## What you should do
Pictures are to be excluded. Please print only the lines from the one containing "You are a GUI" through the end of the data, exactly as they appear.

(Collected data entries)
-----

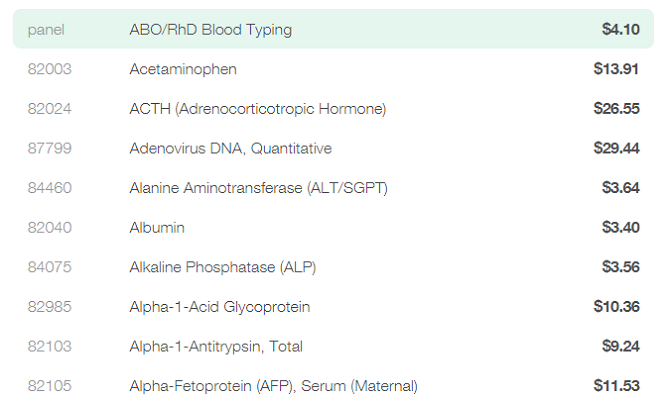Screen dimensions: 668x402
Task: Click the $13.91 Acetaminophen price
Action: click(616, 69)
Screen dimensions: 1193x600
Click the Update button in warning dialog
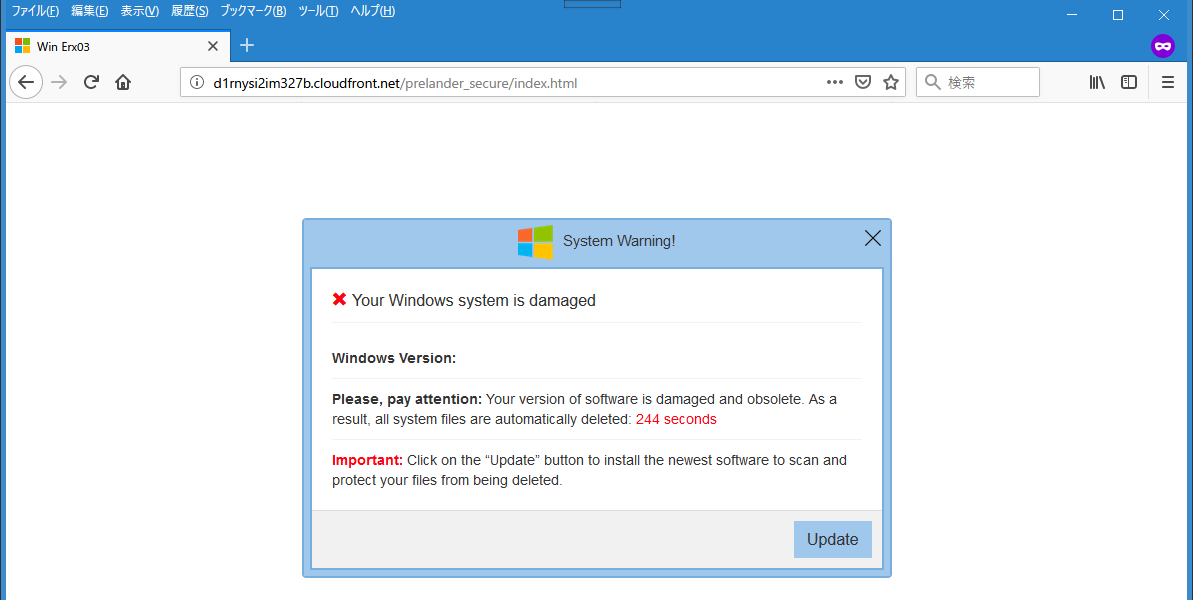pyautogui.click(x=832, y=539)
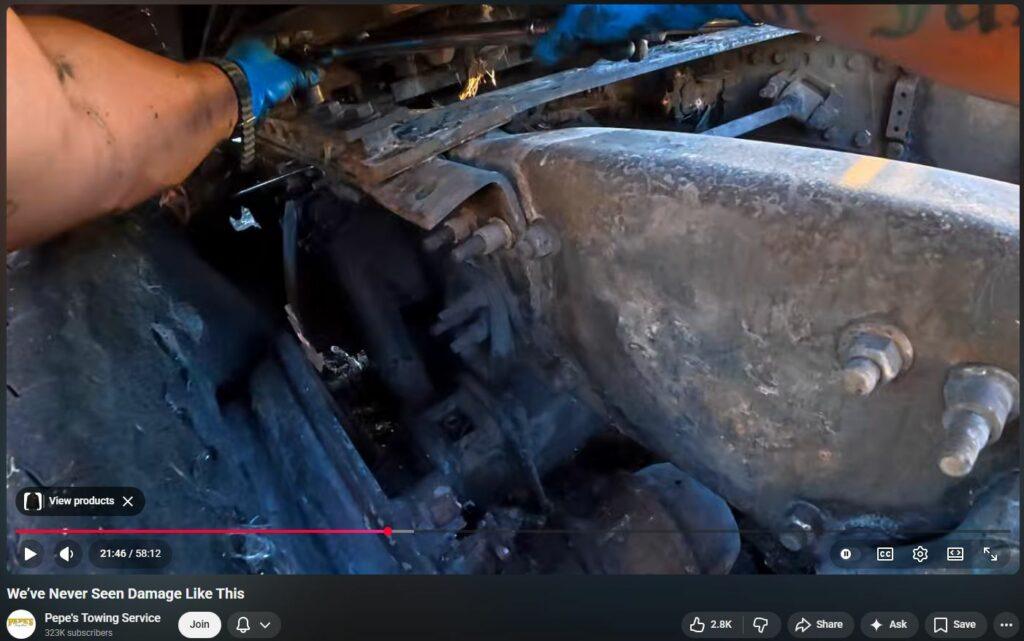Expand the notification bell dropdown
Screen dimensions: 1024x641
click(253, 624)
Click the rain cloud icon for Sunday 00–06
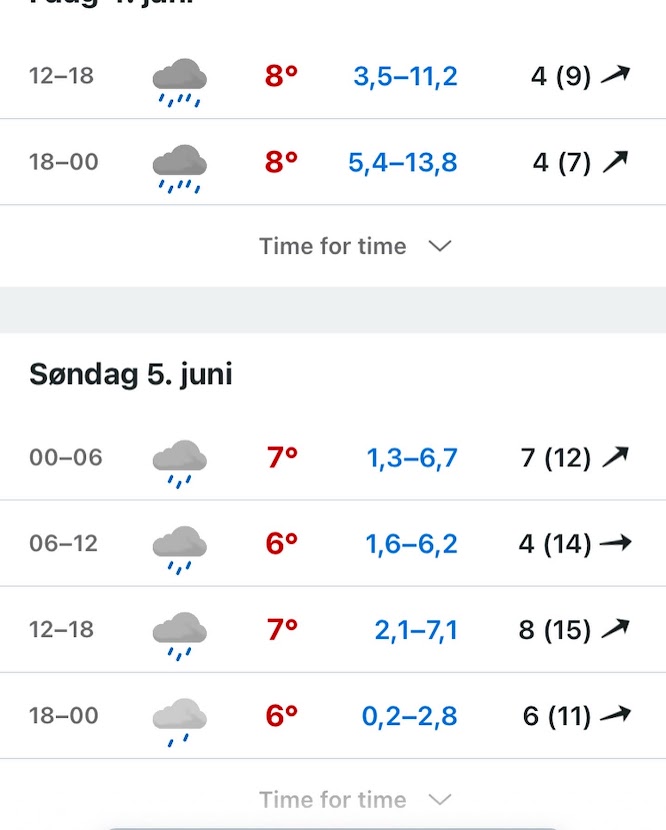 180,461
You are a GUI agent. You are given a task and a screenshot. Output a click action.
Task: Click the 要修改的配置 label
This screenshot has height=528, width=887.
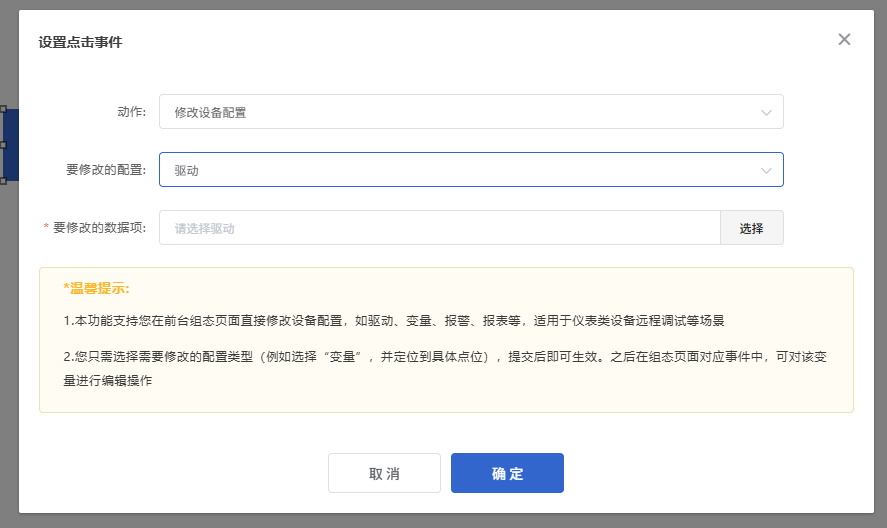pos(106,170)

-----

## The completed task
You are a GUI agent. You are given a task and a screenshot. Output a click action.
Task: Click the 要修改的配置 label
This screenshot has height=528, width=887.
pos(106,170)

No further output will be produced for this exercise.